In Delia Owens best-selling book, Where the Crawdads Sing, a young girl named Kya, lives in the marshes of North Carolina. Known to locals as "Marsh Girl,” Kya lived a hard, lonely life, abandoned and forgotten by virtually everybody except Tate, Kya first love who was the only family she knew. Tate had left the swamp for success elsewhere, promising to return for her. But Tate never returned, and he never wrote to explain why.
One night Tate came up to her front door. Kya is enraged at the sight of him as he attempts to apologize:
Kya, leaving you was not only wrong, it was the worst thing I have done or ever will do in my life. I have regretted it for years and will always regret it. I think of you every day. For the rest of my life, I’ll be sorry I left you. I truly thought that you wouldn’t be able to leave the marsh and live in the other world, so I didn’t see how we could stay together. But that was wrong.
Finishing his plea, Tate watched her until she asked, “What do you want now, Tate?”
He responded, “If only you could, some way, forgive me.”
As Kya looked at her toes, she thought to herself
"Why should the injured, the still bleeding, bear the onus of forgiveness?”
Why should we, “the injured, the still bleeding, bear the onus of forgiveness? Why should our Father in heaven, the injured, the still bleeding - from the rejection of those he created and loves - bear the onus of forgiveness?
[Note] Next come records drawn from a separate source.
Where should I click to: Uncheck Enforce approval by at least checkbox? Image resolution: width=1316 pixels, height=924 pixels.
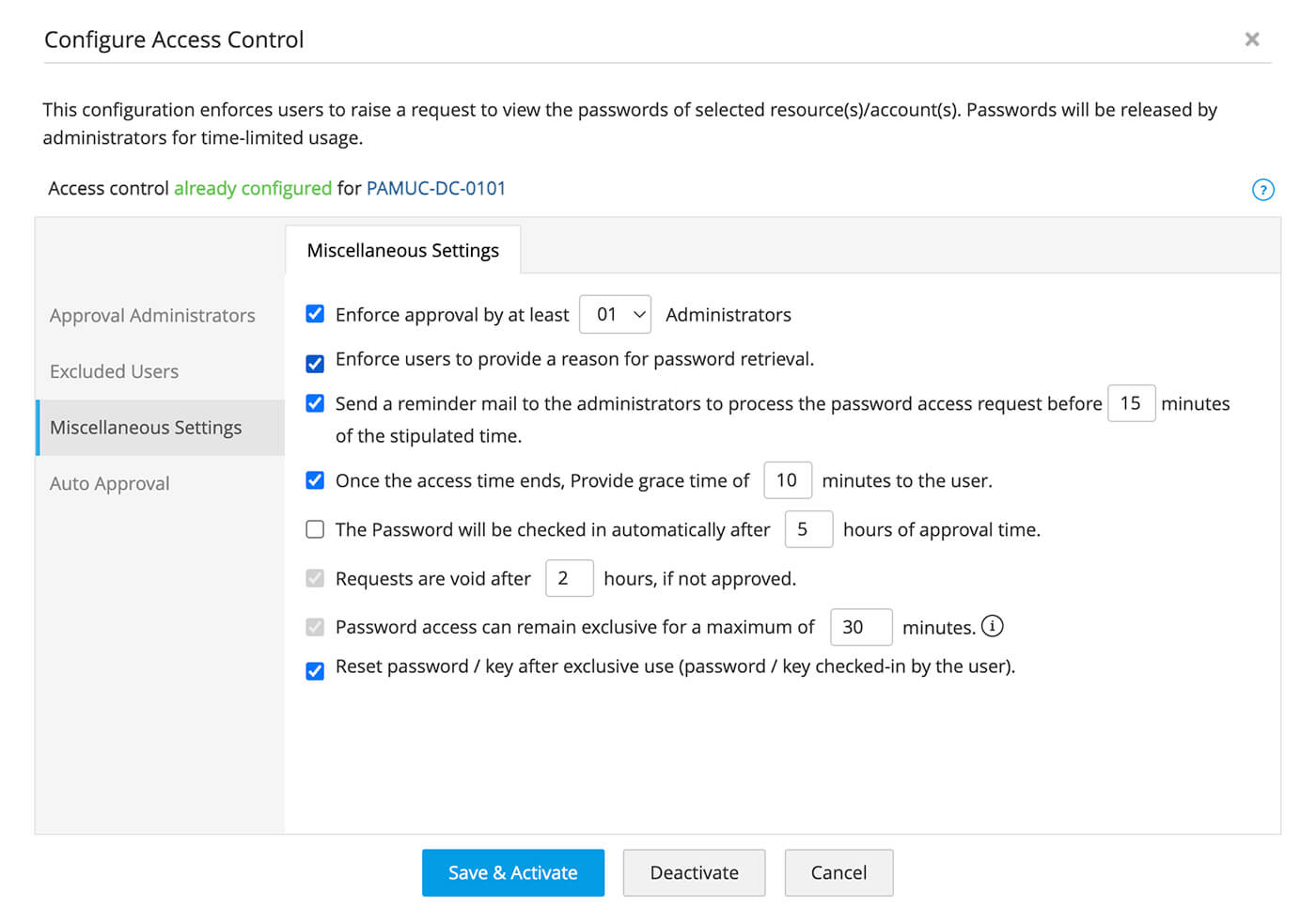tap(315, 314)
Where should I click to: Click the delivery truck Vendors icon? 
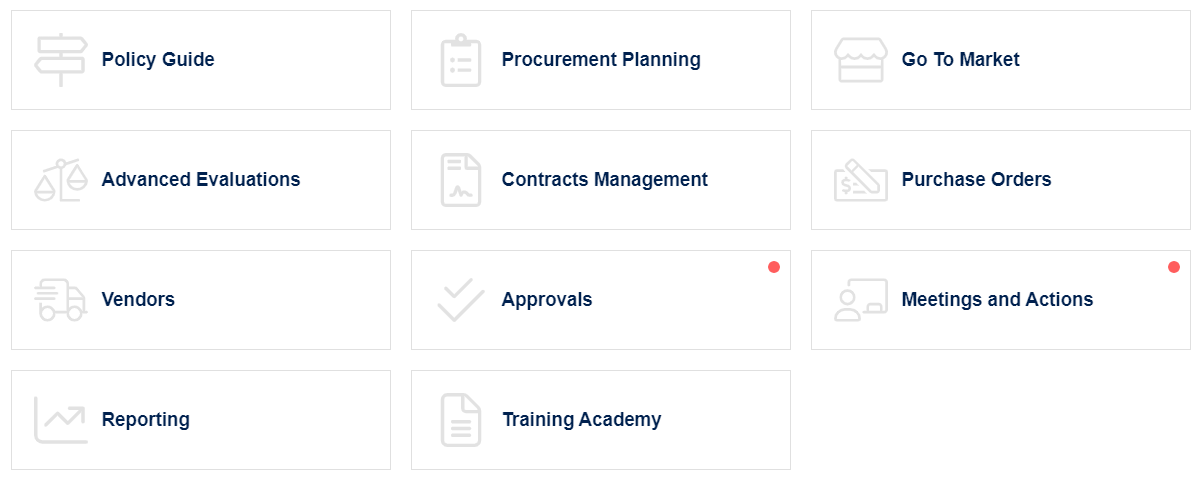pyautogui.click(x=61, y=300)
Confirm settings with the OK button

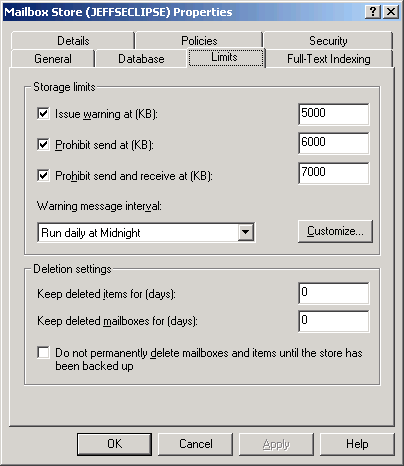[x=114, y=444]
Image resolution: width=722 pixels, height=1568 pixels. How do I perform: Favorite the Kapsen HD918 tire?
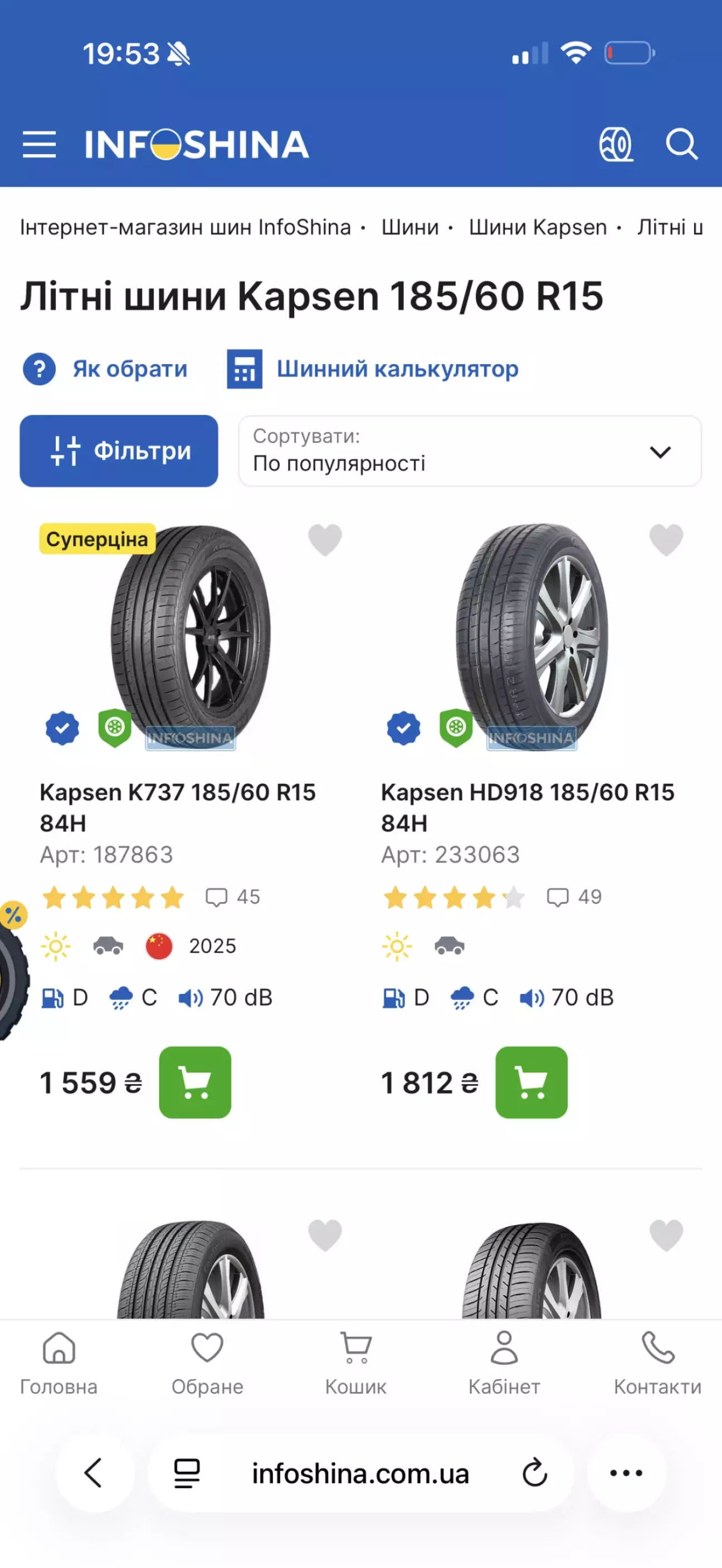point(666,540)
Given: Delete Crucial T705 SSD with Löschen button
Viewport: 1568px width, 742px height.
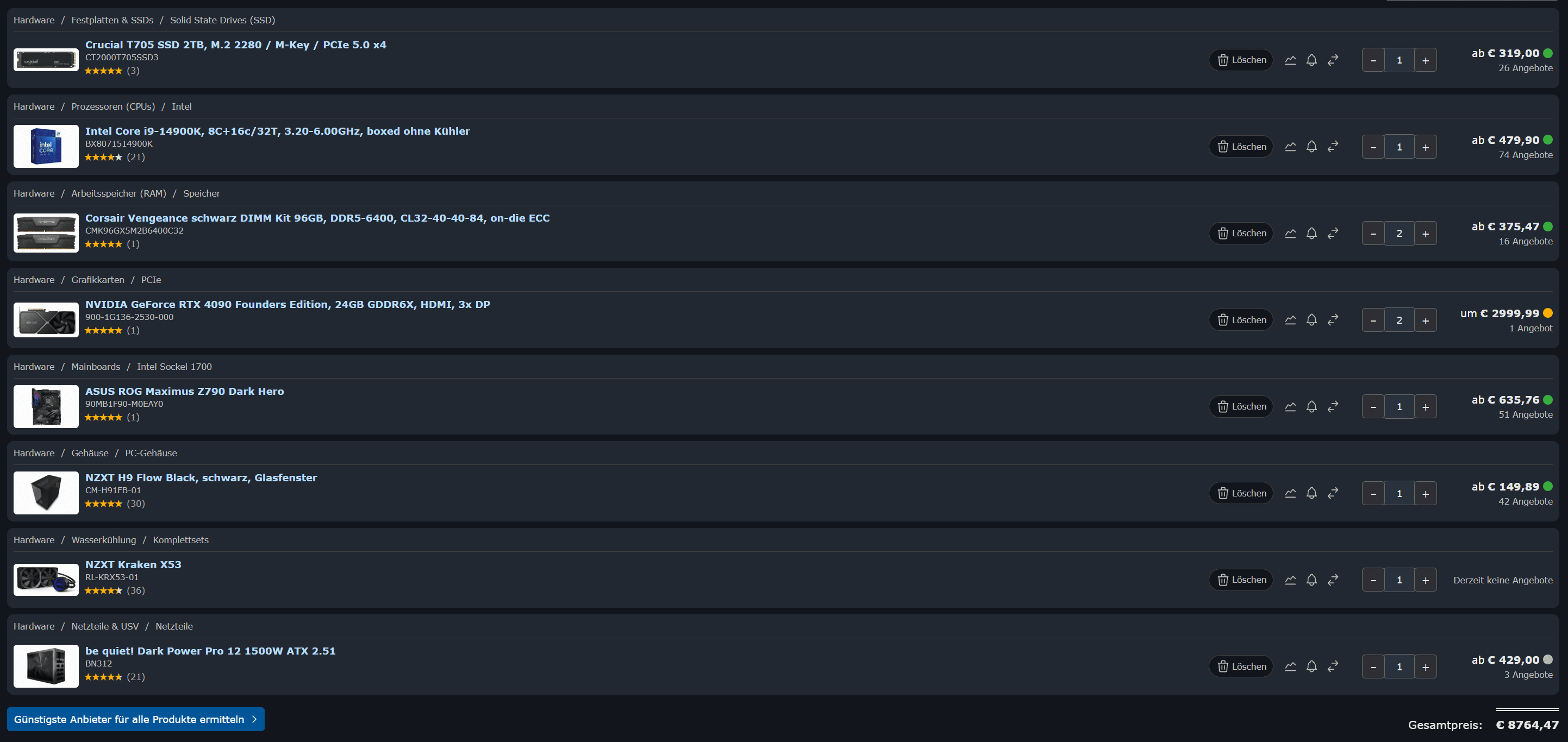Looking at the screenshot, I should [1241, 60].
We desperately want forgiveness to earned and deserved. But real forgiveness - recognized the harm done is beyond self-redemption. Real forgiveness is always a self-giving act of the one bleeding toward the one who landed the crushing blow.
In our fallen condition, we often struggle to (1) receive the forgiveness of God in practice and (2) extend forgiveness to others in reality.
The Good New of the Gospel is that Our Father in Heaven (1) forgives our sin - the harm we have done for to him (2) forgives all of our sins (3) forgives our sins completely. When we receive genuinely His forgiveness into our hearts - not just our minds; then we have both the will and the ability to forgive others.
I hope that God will speak to us and shape us through his Word to day so that we increase our joy in the Father’s forgiveness of our sins. As our joy in forgiveness increases I hope we will have a deep desire and ability to express that same quality of forgiveness toward those who do us harm.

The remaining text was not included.